Scale() function, is it always necessary?

1

Entering edit mode

4.0 years ago

innyus ▴ 40

Hi all!

I am a beginner in R. I am currently working on gene expression data (Nanostring). The data is normalized, house-keeping genes and low abundance have been removed and the data have been log2 transformed.

I have done DE analysis with limma.

Question: do I need to use scale(data) before running the analysis? I tried both scaling and without and the result are pretty similair but there are some differences. Same goes when I did PCA, the results rate almost same but not quite.

Main question: does one always have to use scale() on the data (even normalized, log2 transformed)? Can scale() ever ”damage” the results/data?
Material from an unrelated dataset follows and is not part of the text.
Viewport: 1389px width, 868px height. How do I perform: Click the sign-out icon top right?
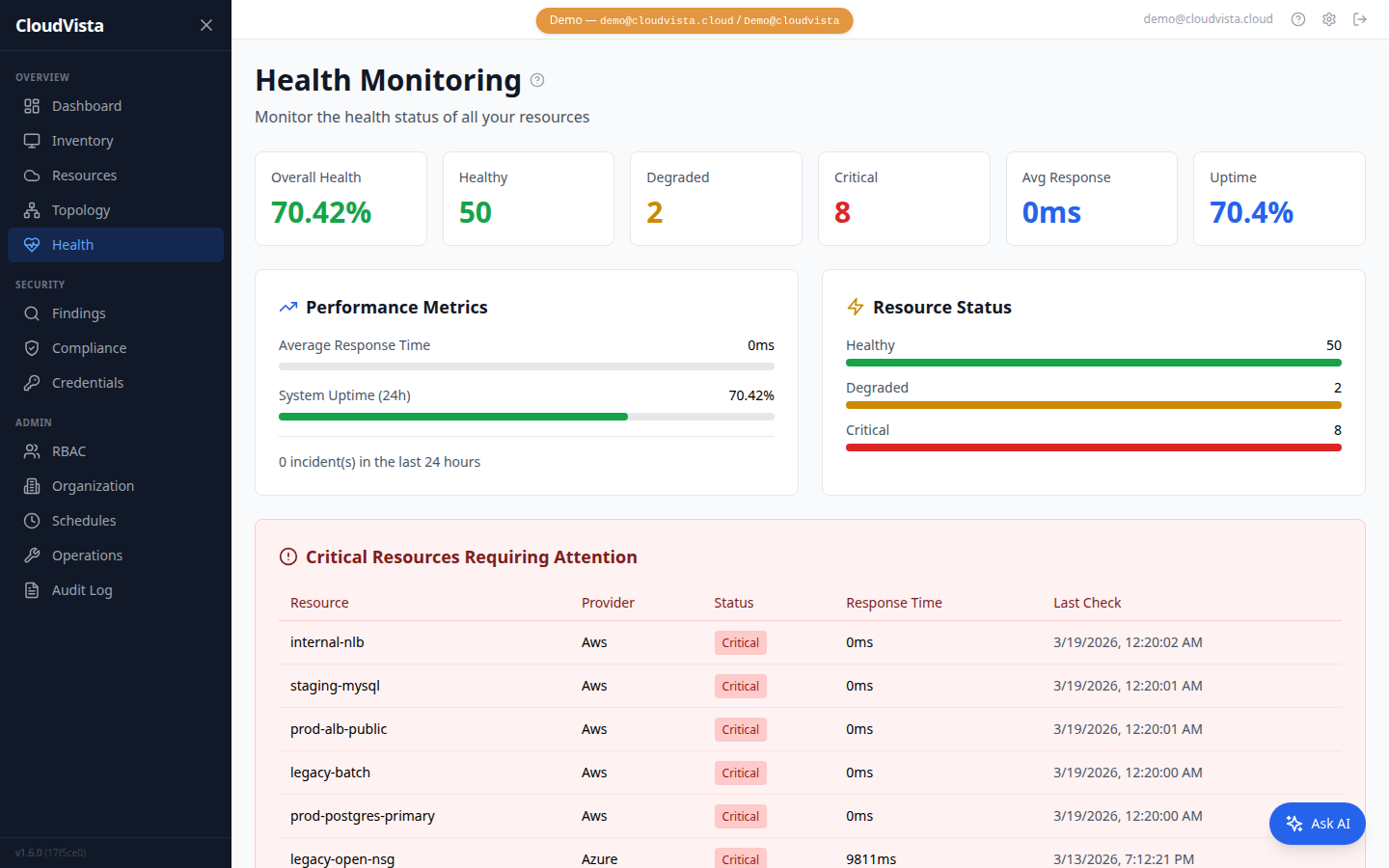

gene scaling differential expression • 2.0k views

ADD COMMENT • link 4.0 years ago by innyus ▴ 40

1

Entering edit mode

My take on it is that it's easier to interpret the beta values resulting from a linear model when they're scaled. In linear models it shouldn't affect the results.

ADD REPLY • link 4.0 years ago by Asaf 10k

1

Entering edit mode

The coefficients are comparable when standardized but their interpretation is not simpler because the relation to the original measurement unit is lost, e.g. interpretation of a coefficient on a weight scale is interpreted as how much a change in outcome is brought about by a change in 1 kg in the measured mass, the standardized version is interpreted as how much the outcome would change for a 1 standard deviation change in mass.
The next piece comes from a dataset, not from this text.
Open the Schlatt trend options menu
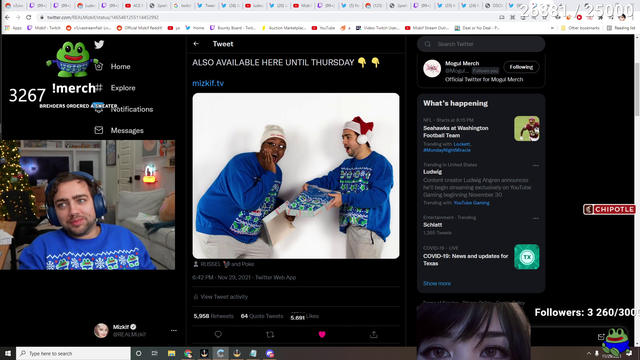 tap(536, 218)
ADD REPLY • link 4.0 years ago by Jean-Karim Heriche 27k

0

Entering edit mode

Yes, that makes sense.

ADD REPLY • link 4.0 years ago by Asaf 10k

1

Entering edit mode

Just a side comment, as I have processed many NanoString datasets: the approach that you're using is not incorrect; however, NanoString is a count-based method and the analysis may therefore be more conducive to the use of EdgeR or DESeq2, i.e., start from the raw NanoString counts and normalise these via EdgeR or DESeq2. One can even specify housekeeper genes, in this scenario. nSolver is also a [free] Windows-based GUI that can process NanoString data.

ADD REPLY • link 4.0 years ago by Kevin Blighe 87k

score 1 · Answer 1 · 2020-04-22

The scale() function with default parameters standardizes variables. By having all variables have a mean of 0 and a standard deviation of 1, you put them all on the same scale. Standardization almost never hurts. It's sometimes necessary for example if you want to be able to compare the coefficients of a regression model. There are a few situations where you may not want to standardize such as when the variable doesn't approximately follow a Gaussian distribution or when it would get in the way of interpretation (of e.g. the coefficients of a regression model). Sometimes standardization can actually increase noise for example when the measurement noise is relatively stable but the measured values vary a lot then noise will be higher relative to low values compared to high values.